Getting inside the head of an analyst - City Comment

It is seven in the morning and one of the staffing firms has just reported. After checking the company has met profit expectations, what are the first things analysts will typically look at?
Thu, 6 Jun 2013 | By Adrian Kearsey, equity analyst at Hardman & CoIt is seven in the morning and one of the staffing firms has just reported. After checking the company has met profit expectations, what are the first things analysts will typically look at?

Since changes in temp/perm mix can distort the top line, we like to focus on growth in net fee income (NFI), also known as gross profit (GP). [GP per employee is used as the basis for Recruiter’s annual HOT 100.] With considerable volatility in market conditions we tend to analyse growth rates generated in the last three or six months. Rates of growth being generated any further back can be hugely misleading to current trends.

The experience of the past 12 months highlights how firms can quickly see positive growth rates fall away and for some firms to start delivering negative like-for-like NFI growth.
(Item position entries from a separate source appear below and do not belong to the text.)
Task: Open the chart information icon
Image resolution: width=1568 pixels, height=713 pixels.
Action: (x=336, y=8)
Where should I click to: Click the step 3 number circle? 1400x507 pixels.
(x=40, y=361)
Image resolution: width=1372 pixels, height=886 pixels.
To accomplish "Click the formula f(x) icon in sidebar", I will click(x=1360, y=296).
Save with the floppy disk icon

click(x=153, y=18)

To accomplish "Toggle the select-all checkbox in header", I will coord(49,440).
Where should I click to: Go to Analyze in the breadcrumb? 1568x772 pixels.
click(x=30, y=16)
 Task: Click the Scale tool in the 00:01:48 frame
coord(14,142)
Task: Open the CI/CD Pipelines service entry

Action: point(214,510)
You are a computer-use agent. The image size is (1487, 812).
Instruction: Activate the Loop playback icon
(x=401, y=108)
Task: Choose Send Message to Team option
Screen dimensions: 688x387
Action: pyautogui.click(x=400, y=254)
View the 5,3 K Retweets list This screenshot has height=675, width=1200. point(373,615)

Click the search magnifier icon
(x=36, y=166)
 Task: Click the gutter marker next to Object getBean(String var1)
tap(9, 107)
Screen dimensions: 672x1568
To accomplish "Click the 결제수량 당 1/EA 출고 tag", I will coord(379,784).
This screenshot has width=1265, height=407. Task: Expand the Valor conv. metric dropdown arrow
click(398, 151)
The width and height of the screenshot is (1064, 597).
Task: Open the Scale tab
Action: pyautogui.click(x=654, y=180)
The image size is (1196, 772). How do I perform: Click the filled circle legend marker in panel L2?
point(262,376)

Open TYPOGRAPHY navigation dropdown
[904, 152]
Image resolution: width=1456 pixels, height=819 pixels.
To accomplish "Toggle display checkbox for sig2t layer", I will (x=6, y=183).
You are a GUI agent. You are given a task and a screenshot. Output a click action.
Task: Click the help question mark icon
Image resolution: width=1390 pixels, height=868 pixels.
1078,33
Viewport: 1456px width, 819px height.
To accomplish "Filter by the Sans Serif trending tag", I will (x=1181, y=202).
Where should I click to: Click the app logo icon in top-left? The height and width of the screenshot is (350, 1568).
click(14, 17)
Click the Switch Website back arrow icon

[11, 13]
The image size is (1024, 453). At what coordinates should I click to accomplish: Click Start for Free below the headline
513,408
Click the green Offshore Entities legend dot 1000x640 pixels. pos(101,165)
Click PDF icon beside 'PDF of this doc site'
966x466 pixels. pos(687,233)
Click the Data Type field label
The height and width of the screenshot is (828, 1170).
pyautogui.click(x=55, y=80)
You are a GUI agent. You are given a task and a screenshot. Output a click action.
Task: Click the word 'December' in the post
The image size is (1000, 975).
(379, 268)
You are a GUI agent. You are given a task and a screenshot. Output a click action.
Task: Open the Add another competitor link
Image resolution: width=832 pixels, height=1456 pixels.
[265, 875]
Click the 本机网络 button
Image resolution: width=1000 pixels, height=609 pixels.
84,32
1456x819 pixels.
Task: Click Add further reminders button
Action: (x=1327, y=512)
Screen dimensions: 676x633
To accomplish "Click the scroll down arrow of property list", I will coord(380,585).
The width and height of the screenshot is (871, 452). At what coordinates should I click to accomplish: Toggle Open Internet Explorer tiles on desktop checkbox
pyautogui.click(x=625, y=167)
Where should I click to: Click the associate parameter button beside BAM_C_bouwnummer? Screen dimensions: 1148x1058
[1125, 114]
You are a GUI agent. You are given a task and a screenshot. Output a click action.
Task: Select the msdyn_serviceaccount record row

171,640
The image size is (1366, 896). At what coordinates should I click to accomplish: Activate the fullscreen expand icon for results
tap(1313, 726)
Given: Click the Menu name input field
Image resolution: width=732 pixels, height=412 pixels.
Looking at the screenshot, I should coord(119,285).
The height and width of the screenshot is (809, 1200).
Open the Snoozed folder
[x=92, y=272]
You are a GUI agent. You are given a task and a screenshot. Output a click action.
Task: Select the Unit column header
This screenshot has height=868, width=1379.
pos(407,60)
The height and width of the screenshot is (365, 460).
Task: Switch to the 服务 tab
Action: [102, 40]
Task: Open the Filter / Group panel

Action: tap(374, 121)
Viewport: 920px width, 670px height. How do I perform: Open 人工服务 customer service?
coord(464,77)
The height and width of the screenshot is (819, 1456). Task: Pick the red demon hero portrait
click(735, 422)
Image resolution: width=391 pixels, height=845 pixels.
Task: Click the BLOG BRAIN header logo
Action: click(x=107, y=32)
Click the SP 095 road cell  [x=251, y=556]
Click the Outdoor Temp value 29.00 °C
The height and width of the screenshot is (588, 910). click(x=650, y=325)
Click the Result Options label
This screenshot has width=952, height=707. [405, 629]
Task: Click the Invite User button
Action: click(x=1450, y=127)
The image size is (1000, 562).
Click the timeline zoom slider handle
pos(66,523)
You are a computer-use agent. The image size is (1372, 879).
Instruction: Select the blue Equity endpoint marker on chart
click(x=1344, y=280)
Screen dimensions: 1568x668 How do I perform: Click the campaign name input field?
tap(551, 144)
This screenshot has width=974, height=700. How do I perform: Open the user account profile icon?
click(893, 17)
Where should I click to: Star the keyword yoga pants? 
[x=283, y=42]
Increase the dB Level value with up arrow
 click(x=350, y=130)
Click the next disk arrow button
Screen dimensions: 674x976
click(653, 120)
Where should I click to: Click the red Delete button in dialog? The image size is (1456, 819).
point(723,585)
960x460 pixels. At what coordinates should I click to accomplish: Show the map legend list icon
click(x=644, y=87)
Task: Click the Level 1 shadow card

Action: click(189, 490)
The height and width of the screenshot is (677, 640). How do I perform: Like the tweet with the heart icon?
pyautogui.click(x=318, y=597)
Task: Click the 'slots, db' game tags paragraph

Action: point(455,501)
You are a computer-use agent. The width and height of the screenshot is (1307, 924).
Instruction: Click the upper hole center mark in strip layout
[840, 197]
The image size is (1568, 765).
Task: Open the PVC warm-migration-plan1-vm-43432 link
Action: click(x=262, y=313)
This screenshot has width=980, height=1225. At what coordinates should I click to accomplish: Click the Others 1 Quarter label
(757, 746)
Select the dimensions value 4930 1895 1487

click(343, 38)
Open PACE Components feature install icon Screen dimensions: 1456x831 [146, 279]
For example, in the second half of 2012 Hays saw NFI move positive (+2% from April-June) to negative (-1% from July-Sept).

With the increased internationalisation of many staffing firms it is also important to look at the geographic split of the business. We like to assess how firms are performing within particular geographies. Looking at the UK is a good case in point. Most results from the quoted staffers show a continued contraction in UK activity. However, interim results from Matchtech show UK NFI growth of 8%.

Admittedly, analysing NFI growth is like trying to drive the car by only looking in the rear view mirror. We do read the ‘outlook statement’ in an attempt to judge business confidence. However, we prefer to see what management are doing with headcount. If they are bullish about current trends they will be adding staff. If they are worried about business prospects they will want to shrink staff numbers, even if this is by natural attrition. The larger quoted staffers (Hays, Page and SThree) have been letting headcount move lower, reflecting a contraction in their market segments.

By contrast, Matchtech has been investing in the business, adding 8% to its sales force in the first half. Given the positive performance of its particular specialisms – technical and engineering – we would expect this trend to continue.

Finally, we look to see whether management have been buying temp business. They can achieve this by sacrificing margins. However, it is often achieved by offering extended credit terms. If management are pursuing this type of expansion it will be reflected in a jump in debtor days. In itself this policy is not a worry and often reverses within a short period. Recent trading from Harvey Nash highlights this point. Moreover, some major account clients require better terms and so an expanding debtor book can be a good thing (as long as the balance sheet can afford it!).

Crucially, most of the quoted staffing firms are in good financial strength with either net cash or with net debt to EBITDA ratios below one. Therefore, we are normally quite relaxed about debtor day movements, but are conscious many investors monitor this position closely, especially since it can be an early sign of over trading.